• _Exercise aim_:
Although the material holds pictures, none belong in the copy; transcribe exactly, and only, the lines from the one with "This screenshot has height=697, width=1300." through the end.

• _Extracted entries_:
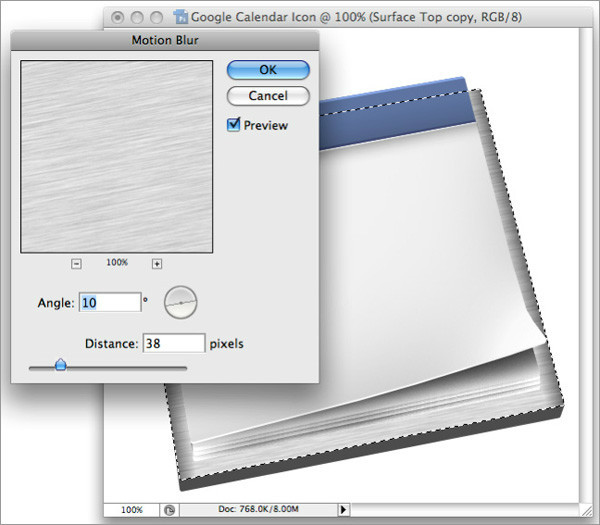Click the Motion Blur preview thumbnail

[x=116, y=156]
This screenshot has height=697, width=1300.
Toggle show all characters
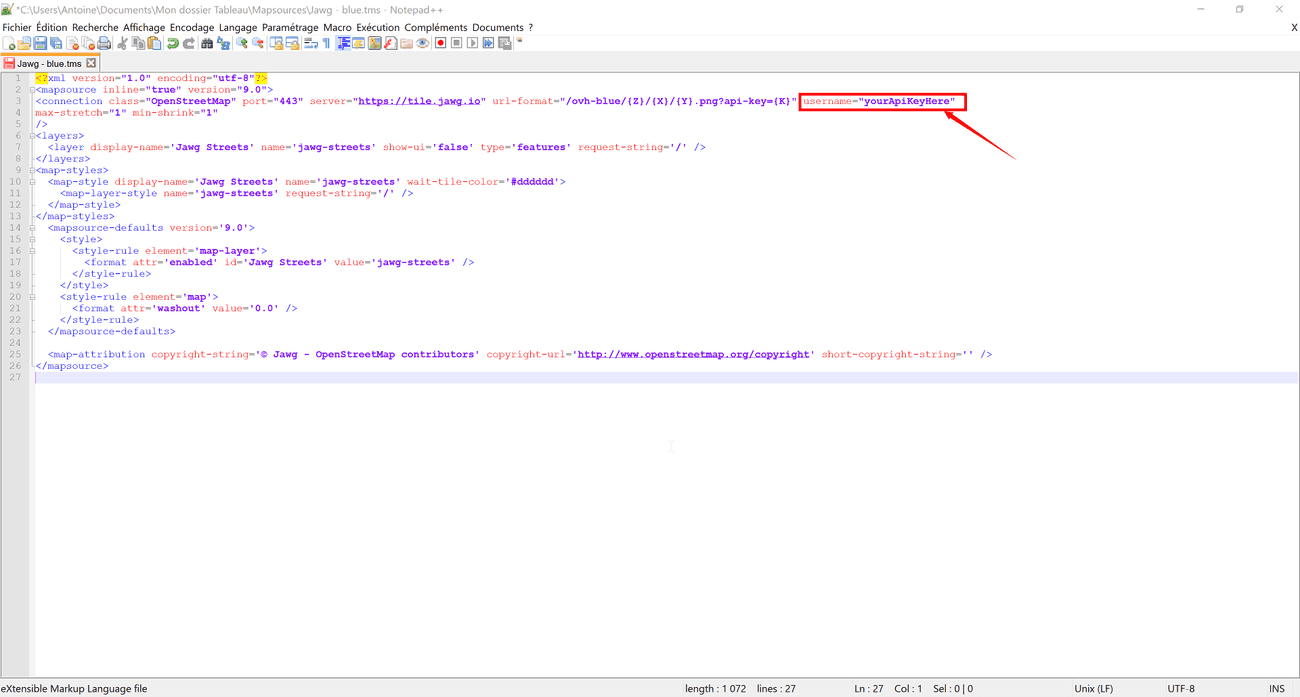pos(326,43)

• _Result for this task_:
This screenshot has height=697, width=1300.
Toggle show all characters
pos(326,43)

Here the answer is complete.